(Stored dataset items)
--- start ---

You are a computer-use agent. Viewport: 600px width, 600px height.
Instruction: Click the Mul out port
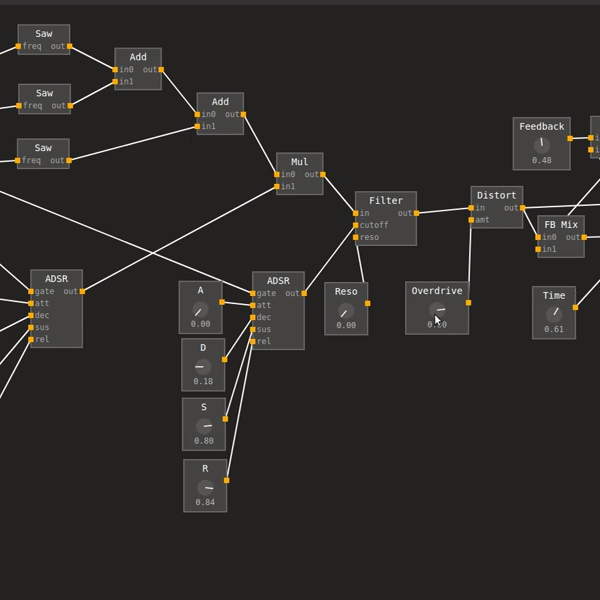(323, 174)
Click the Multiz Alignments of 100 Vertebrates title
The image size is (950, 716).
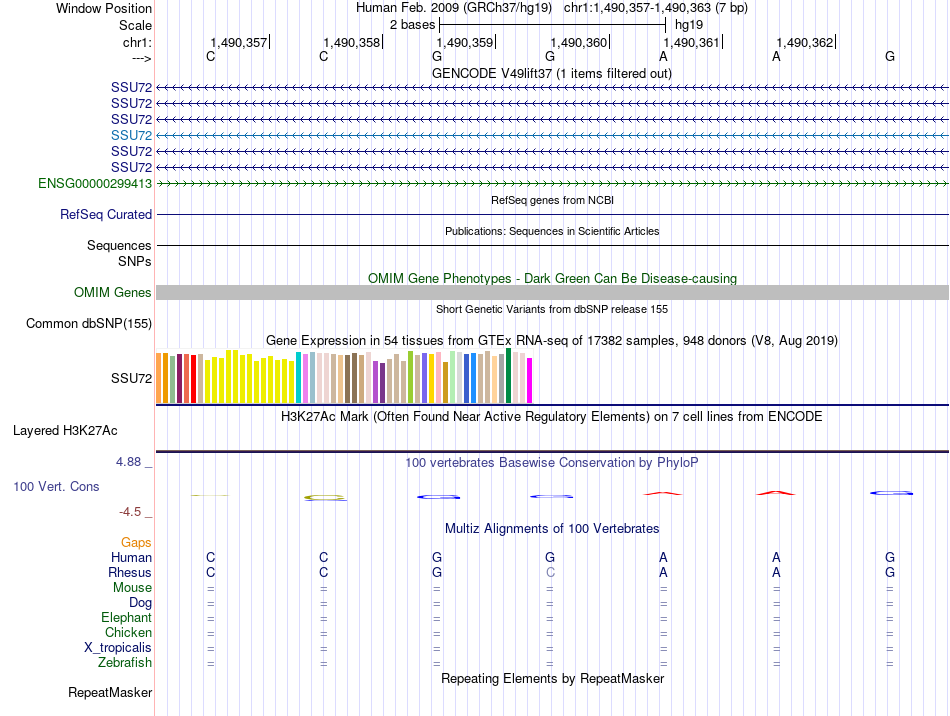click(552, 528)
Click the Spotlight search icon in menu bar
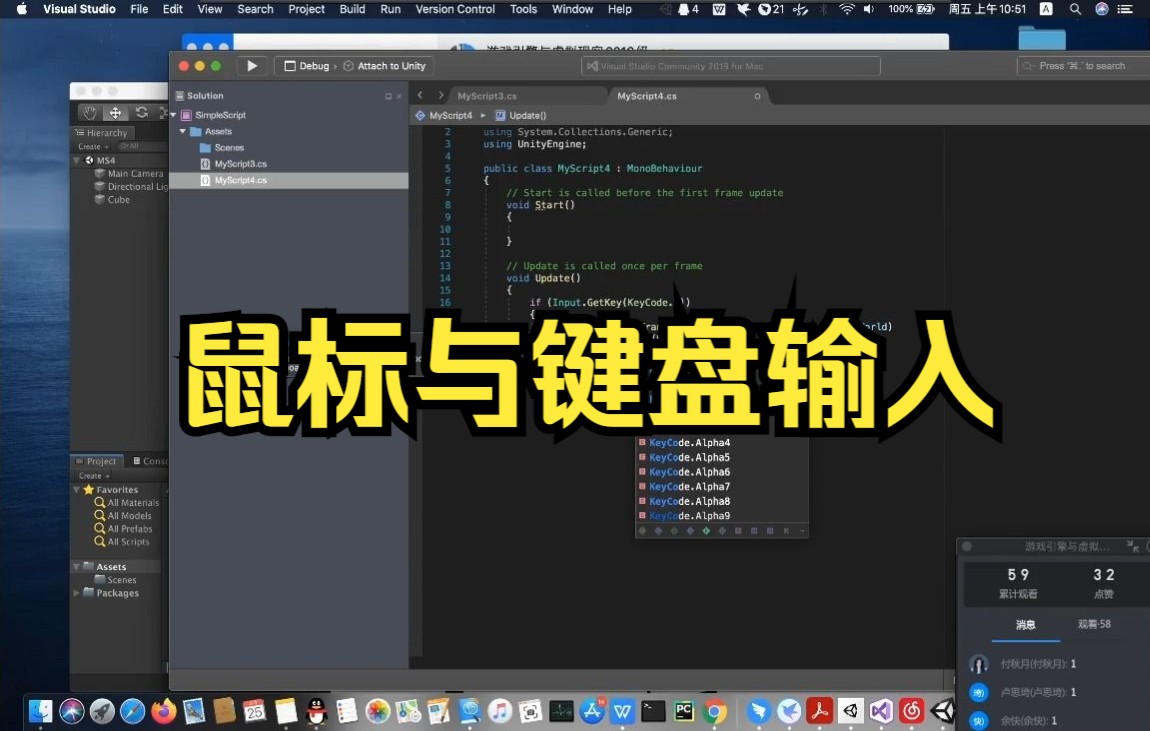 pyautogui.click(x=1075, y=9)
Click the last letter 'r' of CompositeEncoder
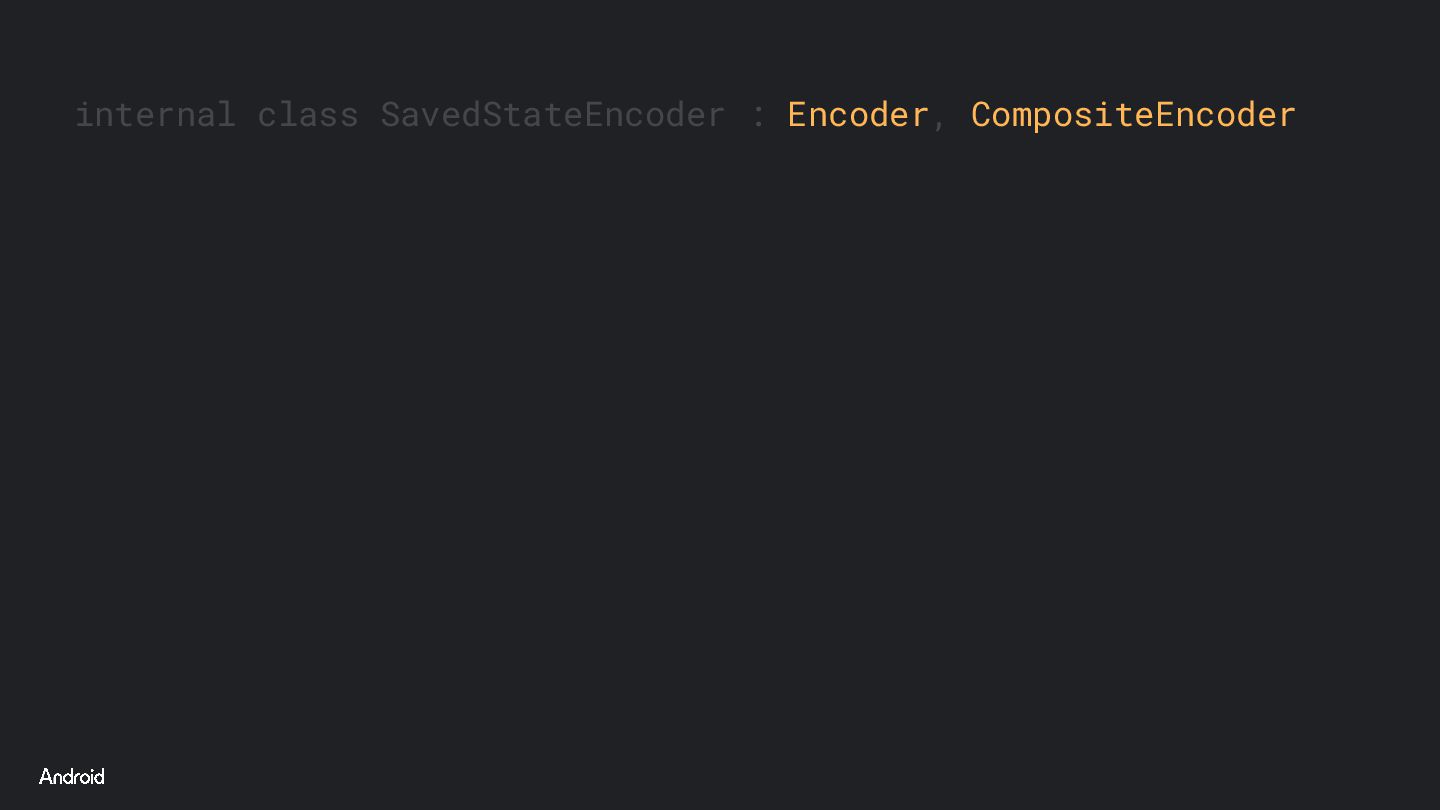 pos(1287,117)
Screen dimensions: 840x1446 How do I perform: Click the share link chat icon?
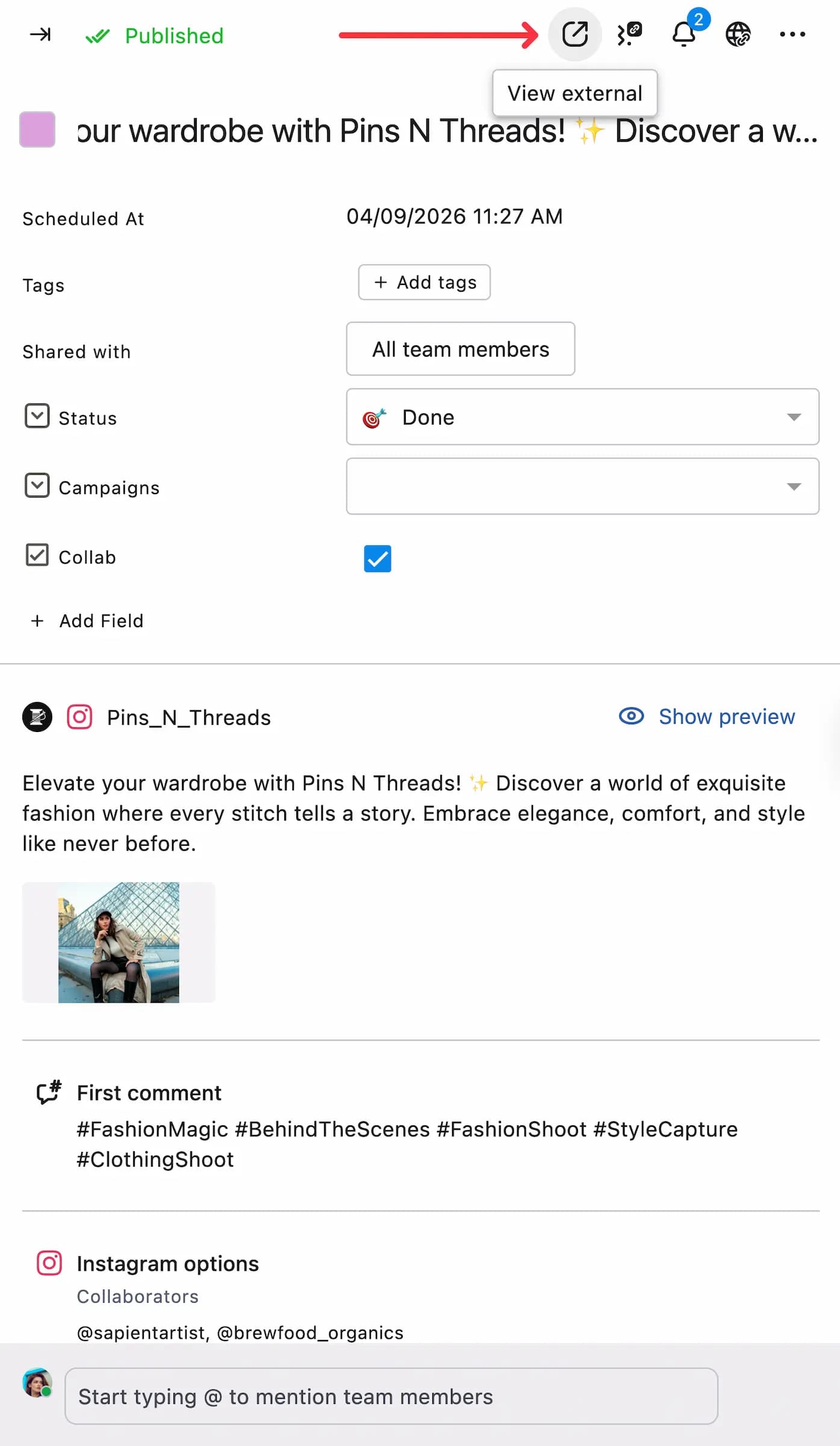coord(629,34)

--- end ---

What to produce: Please copy every one of the entries above word for word, leaving out the pictures.

Result for this task:
You are a computer-use agent. Viewport: 600px width, 600px height.
Instruction: Click the Mul out port
(323, 174)
Click the Multiz Alignments of 100 Vertebrates title
The image size is (950, 716).
click(552, 528)
Click the Spotlight search icon in menu bar
 pyautogui.click(x=1075, y=9)
Click the last letter 'r' of CompositeEncoder
 pos(1287,117)
Screen dimensions: 840x1446 How do I perform: Click the share link chat icon?
coord(629,34)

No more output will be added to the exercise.